Diagnosis

On the following page you can find an overview of different additional tests that can be used in the diagnostic process of colorectal cancer.

Click on the subject to find more information.

Colonoscopy

Colonoscopy

Colonoscopy

Colonoscopy is an endoscopy of the colon. Prior to this examination patients have to drink a special drink with a laxative function, this will rinse the colon and makes the visualization easier for the physician. During this examination the whole inner length of the colon will be visualized with an endoscope, which will be inserted in the anus. If an abnormality is visualized during the examination a biopsy will be taken for further investigation by the pathologist. The total duration of a colonoscopy is about half an hour. If wished a light narcotic can be given during this examination.

Ultrasonography-colonoscopy

This examination can be compared to an colonoscopy. An additional feature of this type of endoscopy is the possibility of ultrasonography of the colon. The purpose of this examination is to assess the growth pattern of the tumor in patients with rectal cancer. Additionally the environment and the lymph nodes can be assessed, and if necessary a cytological puncture can be executed. This examination mainly has an additional value for patients with rectal cancer, as it can change the treatment strategy.

Ultrasonography

Ultrasound of the abdomen

Ultrasound of the abdomen

Ultrasonography is an imaging technique which uses sound waves. These high-frequency sound waves are transmitted to the body and will be echoed back by the different structures in the body. Every tissue in the body has its own way of echoing these sound waves. These registered sound waves can be visualized as an image with a computer. To have optimal visualization a conductive gel will be applied to the abdomen prior to the examination. Ultrasonography is non-invasive examination, it is painless and harmless for the patient. The duration of ultrasonography is normally no longer than 30 minutes. For patients with colorectal cancer it is done to visualize the liver, so metastases here can be ruled out.

Ultrasound

Chest X-ray

Chest X-ray

A Chest X-ray is used to visualize the organs in the chest cavity (heart and lungs). For patients with colorectal cancer an X-ray is made to rule out potential metastases to the lungs. This examination is non-invasive and the exposure to radiation is very small.

CT-scan

CT-scan of the abdomen

CT-scan of the abdomen

A computed tomography scan is a radiation projector and detector that encircle the patient. With radiation and its absorbance in tissue, sections of the patients can be made, normally with a thickness of 5-10mm.
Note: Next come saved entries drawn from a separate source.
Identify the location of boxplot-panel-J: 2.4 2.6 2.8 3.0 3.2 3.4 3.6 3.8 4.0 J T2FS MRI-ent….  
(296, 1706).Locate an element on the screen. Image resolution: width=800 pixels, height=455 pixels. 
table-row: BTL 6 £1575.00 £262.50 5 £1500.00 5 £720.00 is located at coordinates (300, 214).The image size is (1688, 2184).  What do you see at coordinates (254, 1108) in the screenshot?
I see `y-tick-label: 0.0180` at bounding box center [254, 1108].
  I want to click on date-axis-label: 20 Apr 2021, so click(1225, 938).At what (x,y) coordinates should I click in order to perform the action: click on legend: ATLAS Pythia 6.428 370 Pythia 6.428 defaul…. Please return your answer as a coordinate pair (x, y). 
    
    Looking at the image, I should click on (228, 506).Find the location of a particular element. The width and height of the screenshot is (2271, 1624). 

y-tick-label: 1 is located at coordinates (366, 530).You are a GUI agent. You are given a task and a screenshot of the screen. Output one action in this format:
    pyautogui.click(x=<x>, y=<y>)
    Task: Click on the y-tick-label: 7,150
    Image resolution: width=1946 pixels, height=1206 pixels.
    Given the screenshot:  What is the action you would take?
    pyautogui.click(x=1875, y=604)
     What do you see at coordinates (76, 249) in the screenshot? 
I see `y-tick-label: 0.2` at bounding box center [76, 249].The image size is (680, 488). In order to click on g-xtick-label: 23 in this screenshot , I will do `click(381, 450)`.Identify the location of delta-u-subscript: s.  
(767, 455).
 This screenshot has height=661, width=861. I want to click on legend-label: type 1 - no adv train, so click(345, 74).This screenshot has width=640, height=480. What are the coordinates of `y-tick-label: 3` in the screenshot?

For patients with colorectal cancer this examination is used to scan the abdomen and chest cavity for the primary tumor in the intestine and potential metastases in liver and lungs.

MRI-scan

MRI-scanner

MRI-scanner

As the name suggests is the MRI an imager that uses magnetic resonance of H+-ions. Images of sections of the patient can be made and it is used for the same purpose as the CT-scan. For rectal cancer the MRI-scan is the examination of choice to evaluate the tumor growth pattern and lymph nodes. This test is non-invasive and because of the use of magnetic resonance there is no radiation hazard for the patients.

PET-scan

Positron Emission Tomography is not a standard test for colorectal cancer patients. Nevertheless a PET-scan can have an additional value when CT and MRI are inconclusive. A PET-scan is a nuclear investigation, which means that the patients gets radioactive nutrients. Some tissues, like malignancies, are known to have a higher nutrient-uptake, these can be visualized with this scan. This test is minimally invasive.